Stored items:
◆ ◆ ◆ ◆ ◆

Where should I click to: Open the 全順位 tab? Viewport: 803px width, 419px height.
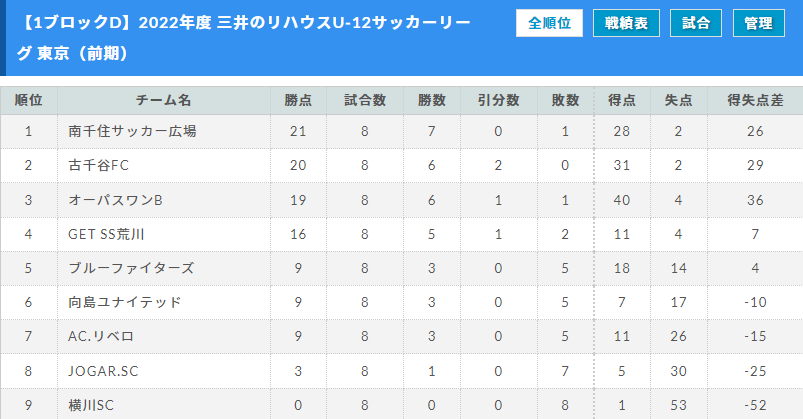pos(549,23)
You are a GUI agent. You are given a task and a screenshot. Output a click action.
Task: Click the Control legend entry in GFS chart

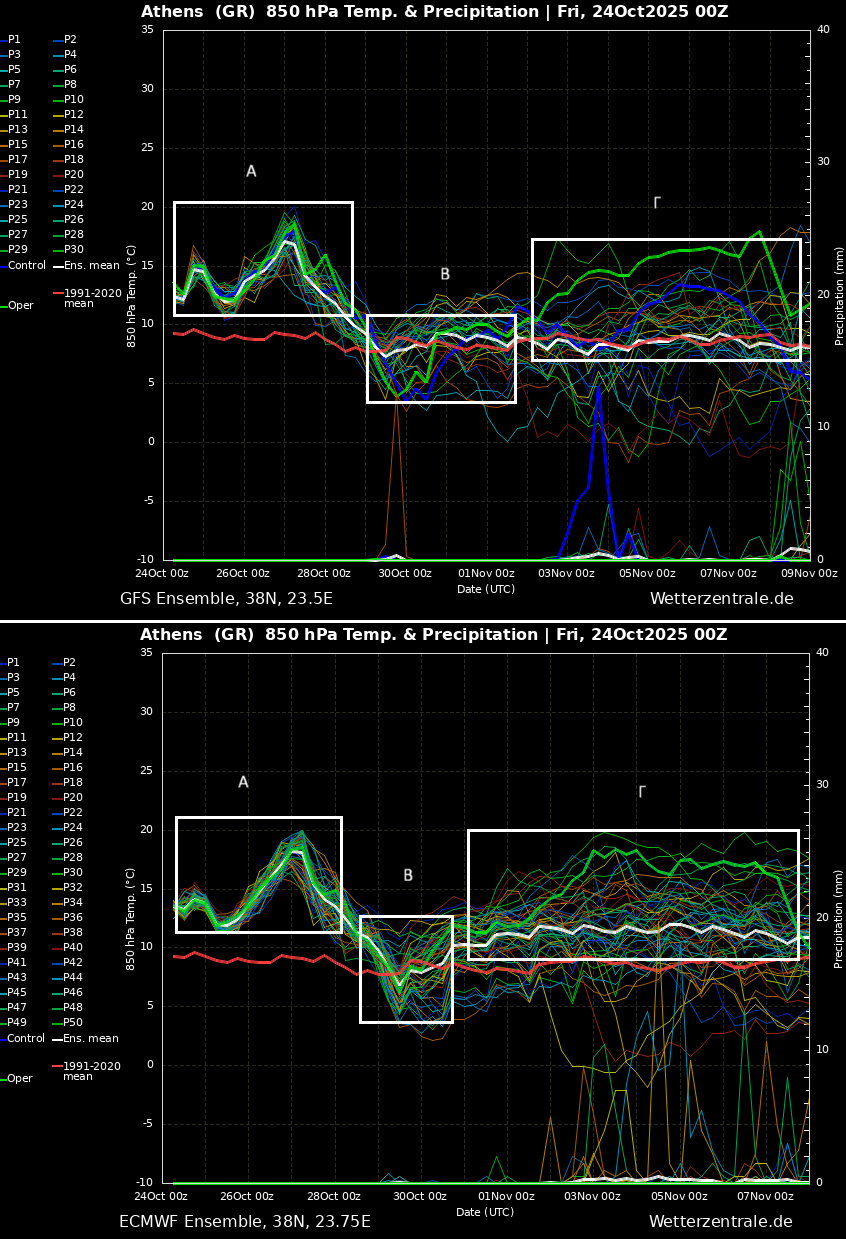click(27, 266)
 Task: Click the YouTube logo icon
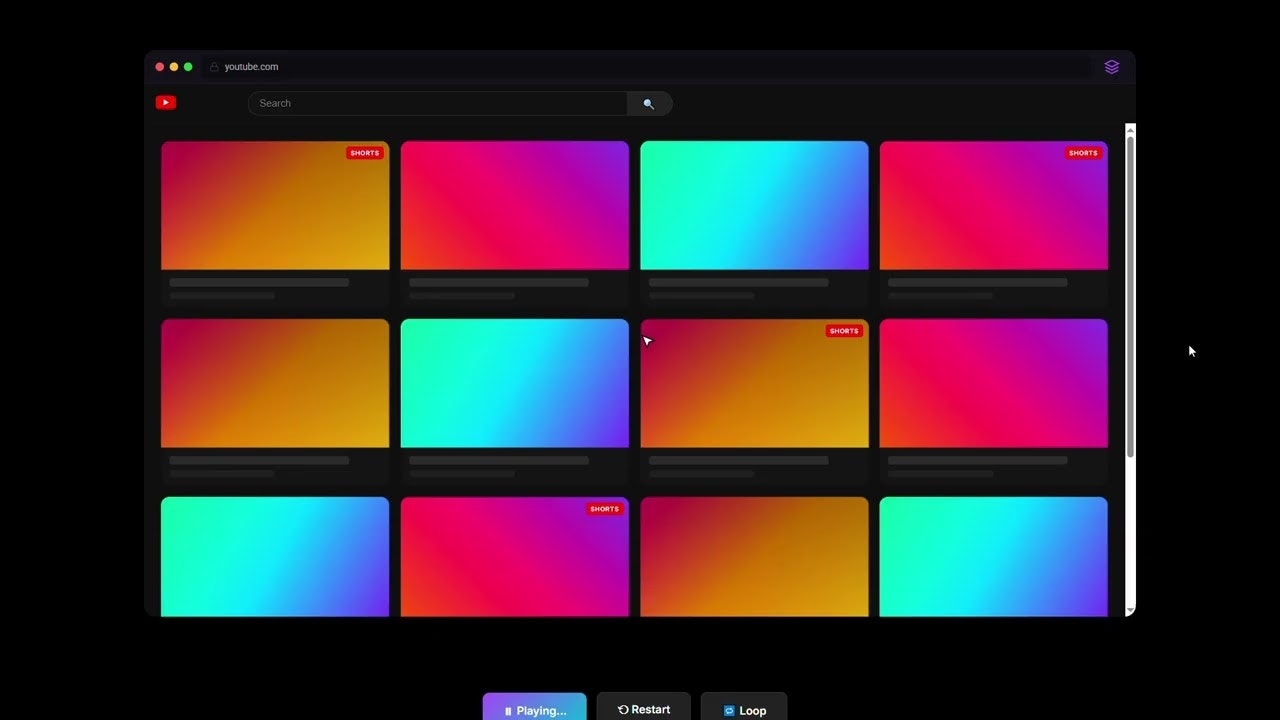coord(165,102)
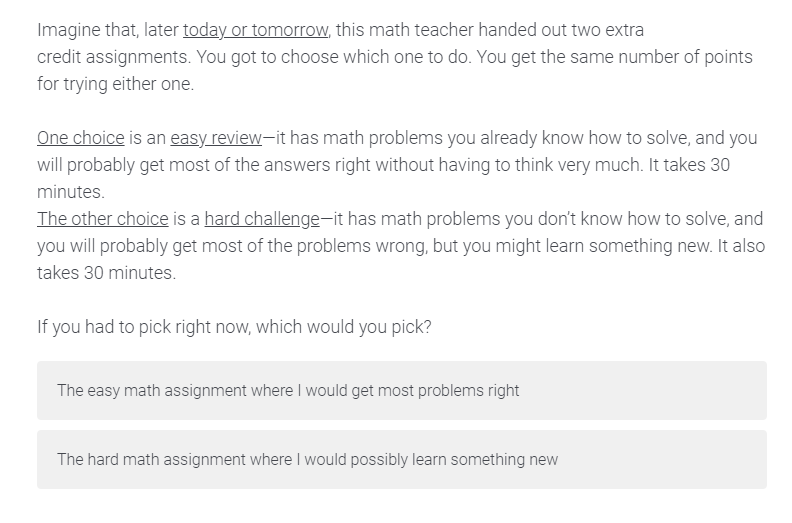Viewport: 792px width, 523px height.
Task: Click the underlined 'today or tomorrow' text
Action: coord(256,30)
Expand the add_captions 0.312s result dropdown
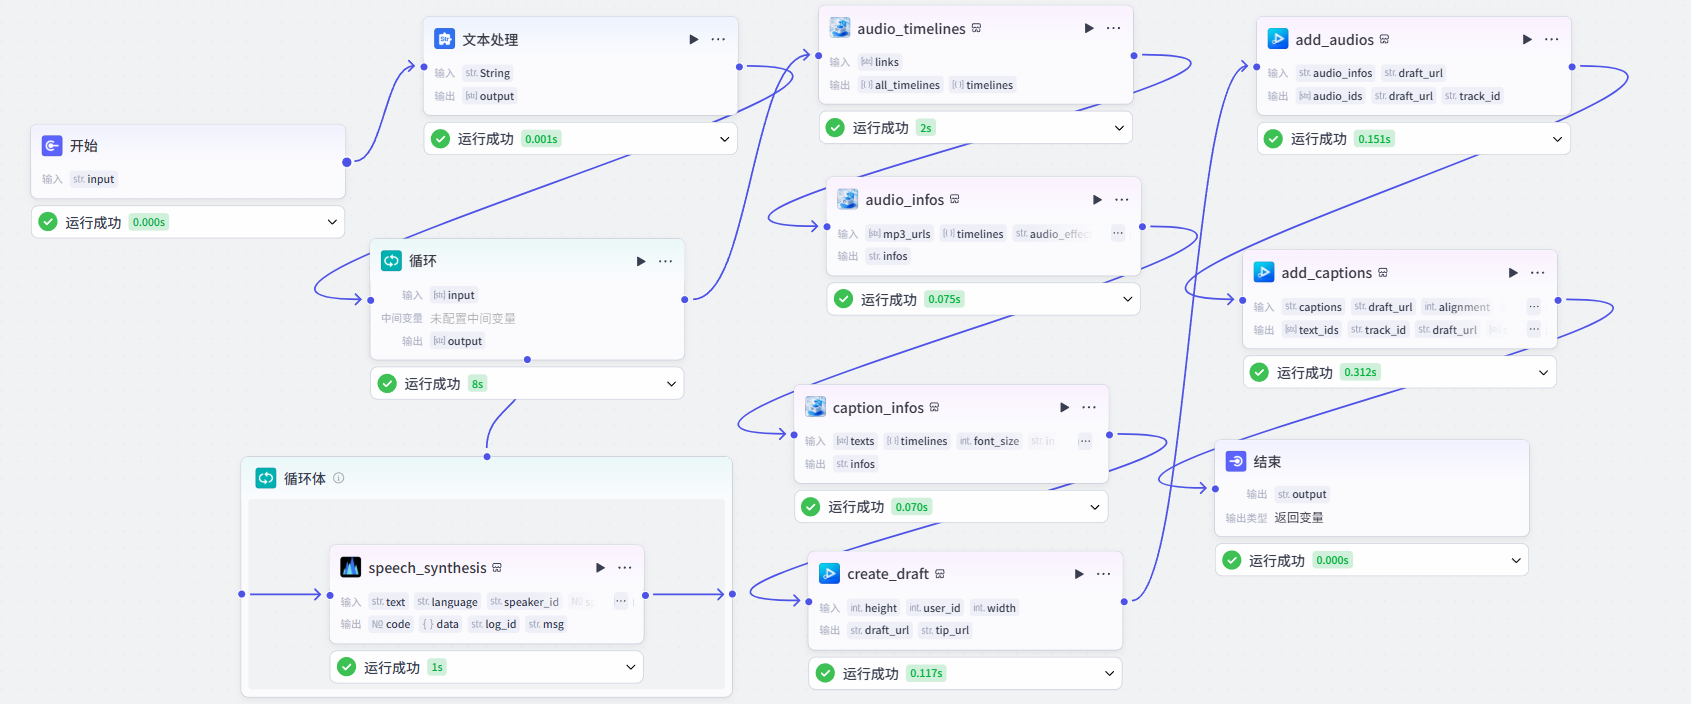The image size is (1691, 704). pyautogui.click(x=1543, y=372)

◆ ◆ ◆ ◆ ◆

▸ Exercise objective
Restate each of the entries above word for word and skip every image.

▸ Answer to this task
Where should I click to: Open the 全順位 tab? Viewport: 803px width, 419px height.
pos(549,23)
You are a GUI agent. You are given a task and a screenshot. Output a click action.
Task: Click the Control legend entry in GFS chart

click(27, 266)
 Task: Click the YouTube logo icon
coord(165,102)
Viewport: 792px width, 523px height.
Task: Click the underlined 'today or tomorrow' text
Action: coord(256,30)
Expand the add_captions 0.312s result dropdown
The image size is (1691, 704). pyautogui.click(x=1543, y=372)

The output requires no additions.